Bugün İHL’lerin yaşadığı, içinde bulunduğu durum “Hele bir açalım, arkası gelir, yarına Allah kerim” iyi niyetinin bir sonucudur. Yani bu okullar iyi niyet kurbanıdır. Halbuki hiçbir kalite tesadüfi değildir. Bizim bu durumumuz, “Bakkal dükkanlarında iyi para dönüyor, yanına bir de biz açalım” demeye benzer. Bir mahalde bir-iki bakkal dükkanı iyi iş yaparken yanına onlarcasının açılması hepsini birden aşağıya çekti. Şimdi hemen hemen hepsi kepenk kapattı. Kalanlar da can çekişiyor.
Zamanında hesap kitap yapmadan İHL açma yarışına girenler bugünkü durum hakkında ne der acaba? İçlerinden bir tanesi çıkıp “Bizim fazlasıyla İHL açmamız yanlış bir tercihmiş, düşünememişiz” dese problemin kaynağının kendileri olduklarını kabul etse hepsinin alınlarından öpeceğim. Ama çoğu burnundan kıl aldırmaz ve üzerine de almaz.
Amacım suçlu aramak değil. Zaten bu aşamadan sonra faydası da yok.

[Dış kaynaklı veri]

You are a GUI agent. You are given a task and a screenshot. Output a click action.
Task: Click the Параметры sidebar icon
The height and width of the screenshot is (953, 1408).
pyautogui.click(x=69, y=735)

Acizane
burada İHL’lerin niçin boş kaldığını maddeler halinde ifade etmeye çalışacağım:
(Çünkü tek sebep yok bu konuda)
1. Bu
okullar iyi bir hesap ve kitap yapılmadan çok miktarda açılmıştır. Hele bazı
yerlerde kontenjanının dolduramayacağını bile bile birbirine yakın şekilde
açılmıştır.
2. İstenen
ve beklenen kalite bu okullarda yakalanamamıştır. Çünkü bu okullar düz lise
görevi yapar hale gelmiştir. Devlet zamanında düz liselerden kurtulmak için
onları Anadolu statüsüne dönüştürmüştü. Şimdi bu okullar İHL’lerin başına
patladı.
3. Bu
okulları merkezi sınav puanı düşük öğrenciler tercih etmişlerdir. Fen, Sosyal
Bilimler ve Anadolu Liselerinin çok gerisinde öğrenciler almıştır. Bu düşük
puanlı öğrencilerin diğer yüksek okul türleriyle yarışması zaten mümkün
değildi. Katsayı engelinden daha beter bir durum söz konusu.
4. İHL’lerde
mevcut okuyan ve İHL müfredatını kaldırmakta zorlanan öğrenciler bu okullarla
ilgili olumsuz reklam yapmışlardır: Bu okullarda ezber var, Arapça zor…gibi
5. 8.sınıf
öğrencileri okul tercih aşamasında İHL’leri tercihe yanaşmamıştır: “Benim
ezberim iyi değil, ben o okulun derslerini yapamam…”gibi. Akıl hocaları
4.maddedeki akıl hocaları idi.
6. Mevcut
İHL’lerde çalışan öğretmenlerin özellikle İHL Meslek Dersleri Öğretmenlerinin
bir kısmının öğrencilere iyi bir rehberlik yapmaması, dersleri zorlaması,
çocuklara kolaylık sağlamaması. Hatta bazılarının “Sen bu okulu yapamazsın, sen
bu okuldan git” şeklinde çocukları okuldan soğutma yoluna gitmesi.
7. Bu
okullara velisinin zorlamasıyla kayıt yaptıran öğrencilerin bu okullarda
okumamak için direnmesi.
8. Din
Öğretimi Genel Müdürlüğünün direktifiyle bu okullarda sayısız proje, yarışma,
toplantı ve etkinliğin yapılması. Bu okulların yönetimleri/öğretmenleri bu tür
organizasyonları yapmaktan doğru-dürüst eğitim ve öğretime zaman ayıramamıştır.
Eğitim ve öğretim dönemi etkinlikle geçen ve etkinlikten etkinliğe koşan
öğrenciden sene sonunda akademik başarı beklenmesi.
9. 28
Şubat mimarlarının bu okullara getirdiği katsayı engelinin belleklerden hala
silinmemesi: Bu okullar başarılı değil, buralardan mezun olanlar iyi bölümlere
gidemiyor, çoğu açıkta kalıyor…gibi.